In the items below, copy the stretch from the line containing "the 'Sonnenausrichtung' box" through the line containing "(x=648, y=21)", replacing "Bronze" with "Silver" and leaving everything else unchanged.
======== Record excerpts
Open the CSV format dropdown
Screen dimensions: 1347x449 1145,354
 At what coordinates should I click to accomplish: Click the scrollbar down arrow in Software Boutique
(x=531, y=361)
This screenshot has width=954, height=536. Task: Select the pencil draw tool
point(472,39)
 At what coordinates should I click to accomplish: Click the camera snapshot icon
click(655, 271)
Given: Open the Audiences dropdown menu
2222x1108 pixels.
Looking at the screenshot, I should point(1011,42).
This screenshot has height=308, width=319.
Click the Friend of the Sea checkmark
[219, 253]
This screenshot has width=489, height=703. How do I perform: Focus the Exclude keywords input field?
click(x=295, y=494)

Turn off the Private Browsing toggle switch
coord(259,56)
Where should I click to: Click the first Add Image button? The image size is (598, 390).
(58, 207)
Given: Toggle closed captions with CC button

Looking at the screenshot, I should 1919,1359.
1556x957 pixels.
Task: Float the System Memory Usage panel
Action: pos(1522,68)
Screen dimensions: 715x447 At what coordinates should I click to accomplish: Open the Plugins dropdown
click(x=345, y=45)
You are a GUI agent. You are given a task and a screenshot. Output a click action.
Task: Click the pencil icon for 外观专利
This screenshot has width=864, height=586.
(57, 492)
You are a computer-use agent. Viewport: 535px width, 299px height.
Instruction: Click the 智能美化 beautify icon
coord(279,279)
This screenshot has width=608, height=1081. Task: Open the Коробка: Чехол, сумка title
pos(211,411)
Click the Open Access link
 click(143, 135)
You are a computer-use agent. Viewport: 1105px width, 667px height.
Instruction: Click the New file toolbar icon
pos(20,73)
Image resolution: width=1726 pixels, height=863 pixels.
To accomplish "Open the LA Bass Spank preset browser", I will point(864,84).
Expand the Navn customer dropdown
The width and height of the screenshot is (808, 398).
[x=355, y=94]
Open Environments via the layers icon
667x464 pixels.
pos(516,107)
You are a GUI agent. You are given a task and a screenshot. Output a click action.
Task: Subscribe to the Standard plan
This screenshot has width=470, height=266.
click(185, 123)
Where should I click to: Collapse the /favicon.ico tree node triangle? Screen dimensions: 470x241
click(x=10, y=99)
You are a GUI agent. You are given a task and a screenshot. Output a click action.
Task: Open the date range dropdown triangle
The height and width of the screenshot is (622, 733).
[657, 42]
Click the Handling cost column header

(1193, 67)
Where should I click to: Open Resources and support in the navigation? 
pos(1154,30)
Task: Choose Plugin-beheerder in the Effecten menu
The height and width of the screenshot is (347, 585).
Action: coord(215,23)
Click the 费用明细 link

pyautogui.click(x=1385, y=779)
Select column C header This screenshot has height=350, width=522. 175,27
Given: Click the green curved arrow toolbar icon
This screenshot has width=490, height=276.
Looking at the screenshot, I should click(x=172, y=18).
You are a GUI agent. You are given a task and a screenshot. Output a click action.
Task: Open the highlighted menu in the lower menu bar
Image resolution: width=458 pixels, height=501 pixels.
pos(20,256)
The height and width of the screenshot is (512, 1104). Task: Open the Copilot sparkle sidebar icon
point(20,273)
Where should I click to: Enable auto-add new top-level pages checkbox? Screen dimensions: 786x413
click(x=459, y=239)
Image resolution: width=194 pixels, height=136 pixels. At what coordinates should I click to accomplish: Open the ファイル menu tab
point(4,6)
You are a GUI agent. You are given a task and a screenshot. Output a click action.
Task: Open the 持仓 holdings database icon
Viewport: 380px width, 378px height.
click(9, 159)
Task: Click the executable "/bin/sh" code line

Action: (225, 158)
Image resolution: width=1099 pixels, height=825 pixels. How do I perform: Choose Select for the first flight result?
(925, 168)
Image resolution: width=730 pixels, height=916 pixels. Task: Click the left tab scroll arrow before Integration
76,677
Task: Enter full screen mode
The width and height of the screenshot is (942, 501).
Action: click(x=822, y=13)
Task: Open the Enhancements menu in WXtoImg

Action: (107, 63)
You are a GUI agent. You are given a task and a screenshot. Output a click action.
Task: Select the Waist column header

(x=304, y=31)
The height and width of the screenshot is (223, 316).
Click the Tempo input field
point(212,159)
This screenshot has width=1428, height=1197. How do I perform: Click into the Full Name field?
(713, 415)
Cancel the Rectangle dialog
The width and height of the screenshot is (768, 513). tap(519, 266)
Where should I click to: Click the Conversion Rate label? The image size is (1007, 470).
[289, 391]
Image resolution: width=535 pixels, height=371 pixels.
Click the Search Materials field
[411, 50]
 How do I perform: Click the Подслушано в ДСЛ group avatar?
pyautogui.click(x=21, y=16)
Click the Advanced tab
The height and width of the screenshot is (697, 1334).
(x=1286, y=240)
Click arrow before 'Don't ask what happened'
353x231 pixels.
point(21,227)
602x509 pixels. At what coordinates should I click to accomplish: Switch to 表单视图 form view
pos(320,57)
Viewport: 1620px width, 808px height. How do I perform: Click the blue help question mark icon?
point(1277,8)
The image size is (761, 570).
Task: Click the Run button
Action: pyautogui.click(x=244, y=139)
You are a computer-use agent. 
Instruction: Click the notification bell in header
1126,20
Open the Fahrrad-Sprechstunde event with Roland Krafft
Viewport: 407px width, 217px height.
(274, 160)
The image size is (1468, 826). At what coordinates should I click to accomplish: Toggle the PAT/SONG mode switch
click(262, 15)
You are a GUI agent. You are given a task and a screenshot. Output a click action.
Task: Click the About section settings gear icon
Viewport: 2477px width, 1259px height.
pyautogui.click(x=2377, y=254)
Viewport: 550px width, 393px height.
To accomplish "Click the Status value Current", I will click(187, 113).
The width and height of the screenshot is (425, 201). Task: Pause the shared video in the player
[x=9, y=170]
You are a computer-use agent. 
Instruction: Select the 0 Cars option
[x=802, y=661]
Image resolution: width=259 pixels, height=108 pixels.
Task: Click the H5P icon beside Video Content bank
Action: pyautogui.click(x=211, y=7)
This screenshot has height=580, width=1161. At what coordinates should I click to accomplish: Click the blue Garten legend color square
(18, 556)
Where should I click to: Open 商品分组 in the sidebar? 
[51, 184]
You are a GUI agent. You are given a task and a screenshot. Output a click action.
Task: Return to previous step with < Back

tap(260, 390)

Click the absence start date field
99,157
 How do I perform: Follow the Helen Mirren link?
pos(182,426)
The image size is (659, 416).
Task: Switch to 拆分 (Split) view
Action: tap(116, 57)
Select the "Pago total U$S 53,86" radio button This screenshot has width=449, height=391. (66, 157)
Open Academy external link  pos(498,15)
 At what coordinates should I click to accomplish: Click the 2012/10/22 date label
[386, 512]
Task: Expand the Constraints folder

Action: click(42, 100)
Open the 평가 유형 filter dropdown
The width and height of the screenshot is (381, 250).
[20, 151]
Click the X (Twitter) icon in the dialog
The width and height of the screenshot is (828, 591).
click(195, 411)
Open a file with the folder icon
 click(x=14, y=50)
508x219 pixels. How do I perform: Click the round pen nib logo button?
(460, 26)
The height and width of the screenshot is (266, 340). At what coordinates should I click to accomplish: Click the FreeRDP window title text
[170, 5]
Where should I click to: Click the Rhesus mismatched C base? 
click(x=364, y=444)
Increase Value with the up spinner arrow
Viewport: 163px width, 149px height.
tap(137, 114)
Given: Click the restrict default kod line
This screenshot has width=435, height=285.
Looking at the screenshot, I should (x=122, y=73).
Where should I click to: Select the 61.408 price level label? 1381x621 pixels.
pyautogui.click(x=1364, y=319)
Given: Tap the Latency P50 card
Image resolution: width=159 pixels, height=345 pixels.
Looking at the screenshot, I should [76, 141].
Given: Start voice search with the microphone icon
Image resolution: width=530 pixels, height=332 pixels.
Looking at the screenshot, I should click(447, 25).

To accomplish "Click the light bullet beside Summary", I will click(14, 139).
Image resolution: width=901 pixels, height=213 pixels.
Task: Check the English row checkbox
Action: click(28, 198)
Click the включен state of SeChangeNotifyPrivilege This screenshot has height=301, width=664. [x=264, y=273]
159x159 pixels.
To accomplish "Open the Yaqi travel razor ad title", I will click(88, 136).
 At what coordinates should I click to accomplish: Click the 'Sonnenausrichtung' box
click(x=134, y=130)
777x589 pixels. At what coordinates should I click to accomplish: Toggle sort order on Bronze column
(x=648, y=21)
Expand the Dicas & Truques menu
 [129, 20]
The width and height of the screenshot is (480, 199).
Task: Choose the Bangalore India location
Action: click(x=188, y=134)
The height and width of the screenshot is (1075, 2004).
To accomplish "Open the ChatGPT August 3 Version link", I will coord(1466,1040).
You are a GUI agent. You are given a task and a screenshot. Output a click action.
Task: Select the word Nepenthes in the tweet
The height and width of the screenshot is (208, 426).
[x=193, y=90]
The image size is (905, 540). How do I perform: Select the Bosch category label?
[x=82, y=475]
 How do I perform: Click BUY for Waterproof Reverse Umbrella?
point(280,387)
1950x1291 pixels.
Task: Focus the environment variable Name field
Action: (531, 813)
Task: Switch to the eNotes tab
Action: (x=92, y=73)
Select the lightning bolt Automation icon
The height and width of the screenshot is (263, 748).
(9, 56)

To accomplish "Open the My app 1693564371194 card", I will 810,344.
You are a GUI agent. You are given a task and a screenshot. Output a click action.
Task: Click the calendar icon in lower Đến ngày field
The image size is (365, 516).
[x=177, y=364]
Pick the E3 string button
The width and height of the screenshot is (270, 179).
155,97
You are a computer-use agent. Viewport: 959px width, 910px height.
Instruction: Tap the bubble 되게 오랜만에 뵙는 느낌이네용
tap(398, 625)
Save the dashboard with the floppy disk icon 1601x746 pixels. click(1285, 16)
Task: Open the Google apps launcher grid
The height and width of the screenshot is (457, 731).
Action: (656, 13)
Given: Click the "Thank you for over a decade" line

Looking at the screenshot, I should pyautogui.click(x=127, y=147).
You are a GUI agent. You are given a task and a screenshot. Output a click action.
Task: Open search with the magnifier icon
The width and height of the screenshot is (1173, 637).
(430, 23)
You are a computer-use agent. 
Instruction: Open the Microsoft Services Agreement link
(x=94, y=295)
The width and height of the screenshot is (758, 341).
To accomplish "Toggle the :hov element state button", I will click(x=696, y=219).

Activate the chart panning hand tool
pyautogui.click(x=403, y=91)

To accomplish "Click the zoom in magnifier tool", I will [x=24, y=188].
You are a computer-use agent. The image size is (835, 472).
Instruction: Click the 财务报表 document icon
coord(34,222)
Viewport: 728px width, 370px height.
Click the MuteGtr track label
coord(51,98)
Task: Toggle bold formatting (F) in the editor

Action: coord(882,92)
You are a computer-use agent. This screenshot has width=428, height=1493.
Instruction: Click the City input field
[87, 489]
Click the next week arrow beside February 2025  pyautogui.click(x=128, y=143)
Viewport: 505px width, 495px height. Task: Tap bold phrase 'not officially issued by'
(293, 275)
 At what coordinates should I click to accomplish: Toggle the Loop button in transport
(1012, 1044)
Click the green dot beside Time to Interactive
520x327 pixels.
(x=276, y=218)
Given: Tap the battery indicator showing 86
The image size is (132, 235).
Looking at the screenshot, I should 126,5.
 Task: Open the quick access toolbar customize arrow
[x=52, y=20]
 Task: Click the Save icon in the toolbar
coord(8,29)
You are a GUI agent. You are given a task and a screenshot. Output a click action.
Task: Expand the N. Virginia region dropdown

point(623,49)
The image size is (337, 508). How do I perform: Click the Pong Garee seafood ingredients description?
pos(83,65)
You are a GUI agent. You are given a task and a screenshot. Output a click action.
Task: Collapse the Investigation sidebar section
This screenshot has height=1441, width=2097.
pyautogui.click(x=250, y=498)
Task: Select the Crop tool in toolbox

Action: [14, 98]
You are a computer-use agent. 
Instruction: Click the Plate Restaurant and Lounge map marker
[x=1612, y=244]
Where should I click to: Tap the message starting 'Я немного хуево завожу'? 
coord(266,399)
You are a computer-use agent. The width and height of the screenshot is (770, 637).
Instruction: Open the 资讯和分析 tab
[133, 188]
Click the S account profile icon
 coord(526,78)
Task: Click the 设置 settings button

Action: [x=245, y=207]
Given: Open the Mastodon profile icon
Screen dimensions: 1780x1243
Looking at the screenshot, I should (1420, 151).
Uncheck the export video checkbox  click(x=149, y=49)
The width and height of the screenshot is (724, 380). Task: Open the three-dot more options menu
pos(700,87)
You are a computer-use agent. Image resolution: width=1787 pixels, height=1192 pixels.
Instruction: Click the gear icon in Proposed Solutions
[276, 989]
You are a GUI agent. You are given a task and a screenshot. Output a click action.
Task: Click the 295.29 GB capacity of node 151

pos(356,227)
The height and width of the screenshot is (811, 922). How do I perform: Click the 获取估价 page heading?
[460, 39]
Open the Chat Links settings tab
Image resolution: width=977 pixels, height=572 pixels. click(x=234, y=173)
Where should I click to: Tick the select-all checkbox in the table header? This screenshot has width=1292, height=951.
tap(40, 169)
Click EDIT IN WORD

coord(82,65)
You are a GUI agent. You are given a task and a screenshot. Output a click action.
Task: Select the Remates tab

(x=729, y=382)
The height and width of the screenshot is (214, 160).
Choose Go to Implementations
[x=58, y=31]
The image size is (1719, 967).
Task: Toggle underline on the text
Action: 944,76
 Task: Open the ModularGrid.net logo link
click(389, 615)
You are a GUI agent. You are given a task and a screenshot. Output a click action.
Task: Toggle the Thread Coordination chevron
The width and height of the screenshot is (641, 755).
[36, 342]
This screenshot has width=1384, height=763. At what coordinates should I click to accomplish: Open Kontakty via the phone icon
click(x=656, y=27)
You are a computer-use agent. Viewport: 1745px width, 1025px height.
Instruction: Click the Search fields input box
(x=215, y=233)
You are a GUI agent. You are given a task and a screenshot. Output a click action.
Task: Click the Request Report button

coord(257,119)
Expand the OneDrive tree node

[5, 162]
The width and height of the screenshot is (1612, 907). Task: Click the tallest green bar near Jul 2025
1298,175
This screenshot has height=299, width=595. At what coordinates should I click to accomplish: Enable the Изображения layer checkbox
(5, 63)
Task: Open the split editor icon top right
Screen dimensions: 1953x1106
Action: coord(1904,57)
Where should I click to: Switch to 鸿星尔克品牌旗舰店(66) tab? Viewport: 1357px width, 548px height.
================
- The response -
 At what coordinates should I click to accomplish: Click the 'Sonnenausrichtung' box
click(x=134, y=130)
777x589 pixels. At what coordinates should I click to accomplish: Toggle sort order on Silver column
(x=648, y=21)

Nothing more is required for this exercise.